First of all, thank you for being an emergency physician. I hold a special place in my heart for those who work in EMS and the ED. Early in my career I occasionally worked in the ED (not as an attending) and it takes a certain kind of person to thrive there and the work brings such tremendous value to the community.

Thank you as well for your thoughtful response. I think we are mostly on the same page here; I would not want anyone to know the ins and outs of all of my activities unless I grant them access and had to ability to revoke it at any time. This is why the consent controls that could be enabled through blockchain technology are keys component of “health record” management.
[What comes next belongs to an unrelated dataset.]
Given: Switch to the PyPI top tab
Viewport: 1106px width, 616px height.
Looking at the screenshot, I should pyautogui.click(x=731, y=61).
One thing you mention that I will respectively disagree with is the following. One of the rubber-meets-the-road problems with understanding how daily behaviors affect health is that even when someone really wants to gather the data it is hard to track some of these mundane things and it’s human nature to selectively track what is perceived as “good behavior” over “bad behavior.” I myself tried, for two weeks, to track all of my food intake and even with a firm mental commitment to do so it was not easy. This can be a huge barrier to even starting the process of improving health (as opposed to becoming unsick) mediated through a physician. I see the convenience factor of being able to opt into some level of automated tracking is a big, big deal. These technologies are on the horizon and I could see it as ubiquitous as cell phone ownership (maybe even tools to do so will be enabled through some kind of phone integration in the near future). The ability to track always, opt in/out as desired, and possibly have a physician give a patient some low-cost tracking hardware will come sooner than people think. It seem to me a natural extension of telemedicine and the savings of getting it right earlier in a disease progression should outweigh the cost of the tech.

Money and convenience — as the money moves to disease avoidance and shared risk between the players in healthcare, wellness has an opportunity if looking into one’s life is convenient enough that people are willing to opt in.